## How to complete this task
Copy the lines exactly. Begin at the first line of the data and stop after the line with "Korzeń Królewski (1053, 606)".

## Task material
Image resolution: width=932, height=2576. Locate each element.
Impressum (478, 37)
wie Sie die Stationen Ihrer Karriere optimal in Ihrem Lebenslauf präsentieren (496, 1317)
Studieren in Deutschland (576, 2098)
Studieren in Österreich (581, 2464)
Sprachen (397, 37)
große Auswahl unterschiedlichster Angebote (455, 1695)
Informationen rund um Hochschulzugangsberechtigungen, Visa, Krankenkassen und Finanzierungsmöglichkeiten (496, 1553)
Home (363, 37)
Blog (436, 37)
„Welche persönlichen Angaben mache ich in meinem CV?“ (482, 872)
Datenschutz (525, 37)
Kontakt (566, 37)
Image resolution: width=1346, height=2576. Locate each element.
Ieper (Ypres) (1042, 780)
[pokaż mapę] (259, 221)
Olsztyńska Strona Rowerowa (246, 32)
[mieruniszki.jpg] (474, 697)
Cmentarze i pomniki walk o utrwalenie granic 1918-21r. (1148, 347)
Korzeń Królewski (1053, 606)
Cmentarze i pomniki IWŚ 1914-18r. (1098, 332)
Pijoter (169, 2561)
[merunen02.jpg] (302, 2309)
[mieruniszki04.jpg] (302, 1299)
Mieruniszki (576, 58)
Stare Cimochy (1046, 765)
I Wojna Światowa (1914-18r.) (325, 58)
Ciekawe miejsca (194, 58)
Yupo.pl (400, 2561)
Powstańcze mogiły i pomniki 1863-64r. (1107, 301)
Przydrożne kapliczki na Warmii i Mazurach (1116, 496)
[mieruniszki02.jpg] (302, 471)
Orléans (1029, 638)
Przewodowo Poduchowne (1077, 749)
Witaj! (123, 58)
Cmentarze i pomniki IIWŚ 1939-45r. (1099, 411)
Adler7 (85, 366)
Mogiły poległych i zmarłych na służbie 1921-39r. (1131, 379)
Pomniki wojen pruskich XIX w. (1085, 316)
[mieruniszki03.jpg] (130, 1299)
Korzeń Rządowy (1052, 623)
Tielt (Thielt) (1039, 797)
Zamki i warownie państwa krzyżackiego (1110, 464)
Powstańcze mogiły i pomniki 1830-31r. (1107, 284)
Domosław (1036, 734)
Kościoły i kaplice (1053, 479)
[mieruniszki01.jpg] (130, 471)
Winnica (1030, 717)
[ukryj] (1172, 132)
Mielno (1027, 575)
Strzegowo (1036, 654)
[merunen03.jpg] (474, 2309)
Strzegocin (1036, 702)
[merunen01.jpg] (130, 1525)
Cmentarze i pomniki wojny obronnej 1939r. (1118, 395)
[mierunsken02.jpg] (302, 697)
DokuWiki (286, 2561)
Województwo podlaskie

## Solution to the exercise
Image resolution: width=932, height=2576. Locate each element.
Impressum (478, 37)
wie Sie die Stationen Ihrer Karriere optimal in Ihrem Lebenslauf präsentieren (496, 1317)
Studieren in Deutschland (576, 2098)
Studieren in Österreich (581, 2464)
Sprachen (397, 37)
große Auswahl unterschiedlichster Angebote (455, 1695)
Informationen rund um Hochschulzugangsberechtigungen, Visa, Krankenkassen und Finanzierungsmöglichkeiten (496, 1553)
Home (363, 37)
Blog (436, 37)
„Welche persönlichen Angaben mache ich in meinem CV?“ (482, 872)
Datenschutz (525, 37)
Kontakt (566, 37)
Image resolution: width=1346, height=2576. Locate each element.
Ieper (Ypres) (1042, 780)
[pokaż mapę] (259, 221)
Olsztyńska Strona Rowerowa (246, 32)
[mieruniszki.jpg] (474, 697)
Cmentarze i pomniki walk o utrwalenie granic 1918-21r. (1148, 347)
Korzeń Królewski (1053, 606)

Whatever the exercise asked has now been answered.